Problem statement
Identify each line of the items below that contains the string "arrow" and copy those lines in full. Case counts, so a line matches only if its capitalization is the same.

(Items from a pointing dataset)
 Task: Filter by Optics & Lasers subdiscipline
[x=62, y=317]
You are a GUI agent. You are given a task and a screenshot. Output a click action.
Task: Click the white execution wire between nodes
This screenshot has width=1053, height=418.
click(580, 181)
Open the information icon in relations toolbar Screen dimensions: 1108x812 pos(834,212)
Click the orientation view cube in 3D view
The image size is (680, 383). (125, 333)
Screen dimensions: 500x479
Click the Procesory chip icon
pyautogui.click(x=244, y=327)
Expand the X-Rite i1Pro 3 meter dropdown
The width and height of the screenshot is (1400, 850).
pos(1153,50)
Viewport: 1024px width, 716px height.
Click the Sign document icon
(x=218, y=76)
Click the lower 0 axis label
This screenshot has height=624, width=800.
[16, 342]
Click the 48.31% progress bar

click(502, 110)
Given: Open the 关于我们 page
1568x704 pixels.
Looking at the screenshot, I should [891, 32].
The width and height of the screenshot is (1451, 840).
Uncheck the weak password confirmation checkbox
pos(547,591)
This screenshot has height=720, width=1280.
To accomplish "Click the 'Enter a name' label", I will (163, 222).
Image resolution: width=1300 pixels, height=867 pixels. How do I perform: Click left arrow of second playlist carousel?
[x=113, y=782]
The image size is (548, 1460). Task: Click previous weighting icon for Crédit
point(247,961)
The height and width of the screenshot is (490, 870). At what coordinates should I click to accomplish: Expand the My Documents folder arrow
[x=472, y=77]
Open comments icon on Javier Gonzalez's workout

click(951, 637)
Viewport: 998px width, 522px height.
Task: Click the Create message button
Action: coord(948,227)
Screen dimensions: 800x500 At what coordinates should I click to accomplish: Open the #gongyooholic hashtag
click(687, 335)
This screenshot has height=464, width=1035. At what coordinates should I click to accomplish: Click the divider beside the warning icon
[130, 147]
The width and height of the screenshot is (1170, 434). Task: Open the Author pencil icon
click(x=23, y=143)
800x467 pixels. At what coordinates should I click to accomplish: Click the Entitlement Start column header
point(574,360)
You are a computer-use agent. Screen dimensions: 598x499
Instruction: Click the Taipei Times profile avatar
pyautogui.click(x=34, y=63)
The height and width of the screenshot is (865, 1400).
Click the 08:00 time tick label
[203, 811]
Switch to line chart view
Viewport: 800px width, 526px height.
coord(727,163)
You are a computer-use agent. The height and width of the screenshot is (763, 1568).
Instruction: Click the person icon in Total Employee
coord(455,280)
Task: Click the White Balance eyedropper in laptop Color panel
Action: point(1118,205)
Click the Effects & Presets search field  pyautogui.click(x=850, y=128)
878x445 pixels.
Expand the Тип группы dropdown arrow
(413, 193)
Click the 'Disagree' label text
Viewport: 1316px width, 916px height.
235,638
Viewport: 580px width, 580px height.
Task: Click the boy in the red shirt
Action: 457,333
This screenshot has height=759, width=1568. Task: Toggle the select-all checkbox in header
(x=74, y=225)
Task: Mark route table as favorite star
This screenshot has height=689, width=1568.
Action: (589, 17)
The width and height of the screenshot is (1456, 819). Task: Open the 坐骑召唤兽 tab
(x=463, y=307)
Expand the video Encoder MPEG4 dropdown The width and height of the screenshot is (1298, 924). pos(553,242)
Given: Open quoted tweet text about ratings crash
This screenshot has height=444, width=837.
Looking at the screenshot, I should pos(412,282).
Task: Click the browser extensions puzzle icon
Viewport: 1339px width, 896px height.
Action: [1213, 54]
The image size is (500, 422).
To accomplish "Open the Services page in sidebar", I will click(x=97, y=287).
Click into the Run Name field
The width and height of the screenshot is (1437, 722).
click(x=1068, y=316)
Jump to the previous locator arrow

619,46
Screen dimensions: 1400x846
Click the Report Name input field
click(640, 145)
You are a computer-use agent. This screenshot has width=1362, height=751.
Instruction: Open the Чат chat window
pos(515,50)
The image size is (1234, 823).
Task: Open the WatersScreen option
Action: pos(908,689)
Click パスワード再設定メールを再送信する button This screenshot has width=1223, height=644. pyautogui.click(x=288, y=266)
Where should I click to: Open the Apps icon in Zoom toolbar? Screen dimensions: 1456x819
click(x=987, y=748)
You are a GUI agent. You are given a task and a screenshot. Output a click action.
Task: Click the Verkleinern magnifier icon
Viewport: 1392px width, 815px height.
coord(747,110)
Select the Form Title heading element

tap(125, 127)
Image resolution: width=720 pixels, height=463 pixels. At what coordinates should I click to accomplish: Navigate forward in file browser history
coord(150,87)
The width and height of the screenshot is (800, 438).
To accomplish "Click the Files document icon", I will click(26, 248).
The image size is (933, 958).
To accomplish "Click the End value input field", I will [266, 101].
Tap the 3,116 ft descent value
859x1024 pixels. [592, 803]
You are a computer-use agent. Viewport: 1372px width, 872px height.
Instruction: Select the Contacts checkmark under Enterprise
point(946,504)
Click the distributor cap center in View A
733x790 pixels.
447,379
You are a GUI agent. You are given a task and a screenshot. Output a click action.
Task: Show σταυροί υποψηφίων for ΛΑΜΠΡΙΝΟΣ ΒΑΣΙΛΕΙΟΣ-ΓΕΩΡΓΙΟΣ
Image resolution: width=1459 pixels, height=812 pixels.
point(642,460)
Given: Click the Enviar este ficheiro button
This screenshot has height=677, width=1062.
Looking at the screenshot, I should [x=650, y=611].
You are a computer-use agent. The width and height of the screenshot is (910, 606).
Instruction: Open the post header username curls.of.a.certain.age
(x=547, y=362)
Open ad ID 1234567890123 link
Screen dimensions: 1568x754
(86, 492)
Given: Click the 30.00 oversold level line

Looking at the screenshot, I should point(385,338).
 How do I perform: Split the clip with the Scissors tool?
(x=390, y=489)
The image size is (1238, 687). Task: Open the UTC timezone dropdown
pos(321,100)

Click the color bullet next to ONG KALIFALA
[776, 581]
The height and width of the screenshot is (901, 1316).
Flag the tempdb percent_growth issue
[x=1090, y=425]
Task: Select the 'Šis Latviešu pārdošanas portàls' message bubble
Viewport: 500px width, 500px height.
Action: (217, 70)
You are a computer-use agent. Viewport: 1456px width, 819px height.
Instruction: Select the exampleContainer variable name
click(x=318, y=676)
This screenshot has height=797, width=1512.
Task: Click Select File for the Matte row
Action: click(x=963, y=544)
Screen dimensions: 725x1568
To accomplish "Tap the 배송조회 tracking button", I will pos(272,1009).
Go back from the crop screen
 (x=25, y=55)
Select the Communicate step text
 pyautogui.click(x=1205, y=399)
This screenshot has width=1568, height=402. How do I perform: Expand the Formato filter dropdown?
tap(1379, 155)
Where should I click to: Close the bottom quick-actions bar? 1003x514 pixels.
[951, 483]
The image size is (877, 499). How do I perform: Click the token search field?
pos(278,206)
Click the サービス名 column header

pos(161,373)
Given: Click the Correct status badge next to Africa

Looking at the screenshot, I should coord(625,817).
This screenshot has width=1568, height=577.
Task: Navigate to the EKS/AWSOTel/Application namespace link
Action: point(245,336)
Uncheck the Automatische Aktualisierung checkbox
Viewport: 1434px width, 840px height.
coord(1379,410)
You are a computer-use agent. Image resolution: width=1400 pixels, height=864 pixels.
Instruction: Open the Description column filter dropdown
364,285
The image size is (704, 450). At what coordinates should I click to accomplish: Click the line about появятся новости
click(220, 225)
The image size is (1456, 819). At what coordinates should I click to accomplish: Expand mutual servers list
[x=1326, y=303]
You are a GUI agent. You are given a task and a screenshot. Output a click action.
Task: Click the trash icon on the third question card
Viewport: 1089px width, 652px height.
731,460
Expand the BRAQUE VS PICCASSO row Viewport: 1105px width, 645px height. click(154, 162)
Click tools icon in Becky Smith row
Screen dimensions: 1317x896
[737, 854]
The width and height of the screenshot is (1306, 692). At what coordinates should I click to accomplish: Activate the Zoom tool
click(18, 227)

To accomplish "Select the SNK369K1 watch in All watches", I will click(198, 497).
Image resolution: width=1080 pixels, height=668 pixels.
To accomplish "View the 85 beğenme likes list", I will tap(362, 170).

Output of the exercise
Image resolution: width=1300 pixels, height=867 pixels. How do I perform: Click left arrow of second playlist carousel?
The height and width of the screenshot is (490, 870). At what coordinates should I click to accomplish: Expand the My Documents folder arrow
Expand the Тип группы dropdown arrow
Jump to the previous locator arrow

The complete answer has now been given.